Il Met-tRNA (tRNA iniziatore, metionil-tRNA), con la metionina legata e l’anticodone UAC, forma un legame con il codone di inizio AUG dell’mRNA nel sito P.
Una volta che l’mRNA e il tRNA iniziatore sono legati alla subunità minore del ribosoma, i fattori di inizio si staccano per lasciare il posto alla subunità maggiore, che completa il ribosoma grazie all’idrolisi del GTP legato a uno dei fattori di inizio.
Così si forma il complesso di inizio: ribosoma completo, con Met-tRNA legato al sito P e il sito A libero per il secondo amminoacil-tRNA.
ALLUNGAMENTO
L’amminoacil-tRNA con l’aa specifico riconosce il codone nel sito A libero e vi si lega tramite l’appaiamento delle basi del codone e dell’anticodone. Il legame è reso possibile da proteine dette fattori di allungamento e dall’energia derivante dall’idrolisi di una molecola di GTP.
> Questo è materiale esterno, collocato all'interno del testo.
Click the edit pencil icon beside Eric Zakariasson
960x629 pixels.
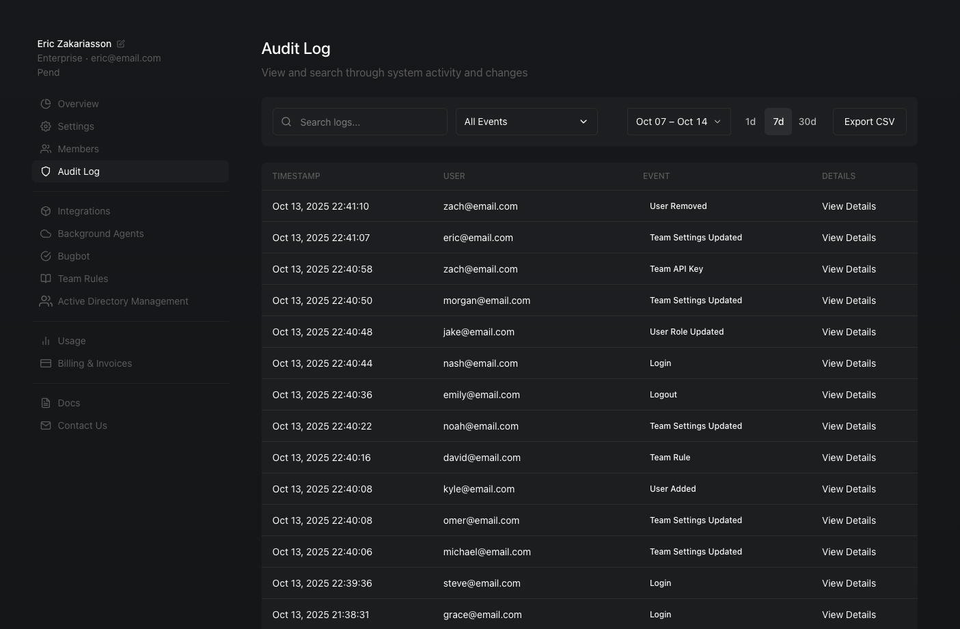pos(121,44)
L’estremità carbossilica dell’amminoacido legato al tRNA del sito P si stacca dal suo tRNA e si lega tramite un legame peptidico all’estremità amminica dell’amminoacido del nuovo amminoacil-tRNA. La formazione di questo legame è catalizzata dal ribozima peptidil-transferasi e non richiede un apporto di energia.
A questo punto, il sito P contiene un tRNA scarico e il sito A un peptidil-tRNA (tRNA a cui è legato il polipeptide in allungamento). Quindi si passa alla fase di traslocazione.
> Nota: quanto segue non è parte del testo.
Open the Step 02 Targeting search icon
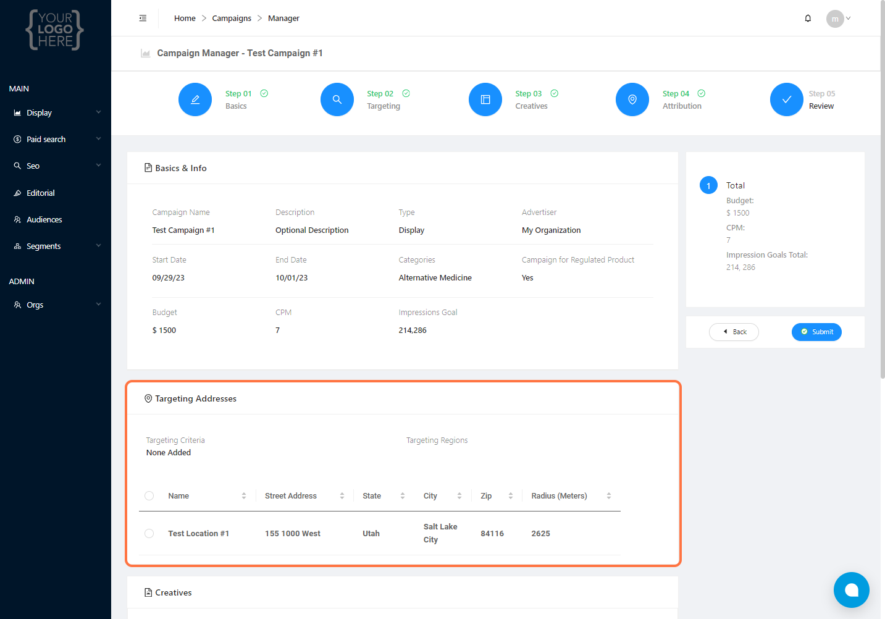 (x=337, y=99)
Fase di traslocazione: la subunità maggiore (senza tRNA, che sono legati anticodone-codone all’mRNA) scorre di un codone rispetto alla subunità minore, di modo che gli anticodoni siano legati ai codoni nei siti P e A della subunità minore, mentre le estremità dei tRNA si trovino nei siti E e P della subunità maggiore. La subunità minore si sposta di un codone, liberando il sito A per il prossimo aa-tRNA.
La traslocazione necessita di energia, che è fornita dall’idrolisi di GTP.
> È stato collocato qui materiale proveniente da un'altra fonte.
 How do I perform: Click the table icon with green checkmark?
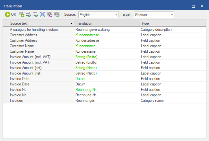[x=29, y=14]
Il tRNA scarico, nel sito E, lascia il ribosoma e ritorna nel citoplasma.
Il ciclo di allungamento si ripete fino alla terminazione.
TERMINAZIONE
I codoni di terminazione (UAA, UAG, UGA) non vengono riconosciuti da alcun tRNA, ma da proteine dette fattori di rilascio.
Quando il sito A raggiunge un codone di terminazione, un fattore di rilascio si lega al sito A, idrolizza (con l’aggiunta di una molecola d’acqua) il legame tra l’amminoacido e il tRNA del sito P e rilascia il polipeptide.
A questo punto, l’mRNA, il fattore di rilascio, il tRNA nel sito P e le due subunità ribosomiali si dissociano.
In che direzione avviene la sintesi proteica?
Dall’estremità N-terminale alla C-terminale.
La traduzione dell’mRNA in peptidi avviene in direzione 5’-3’, ovvero il ribosoma si muove lungo la molecola di mRNA in direzione 5’-3’.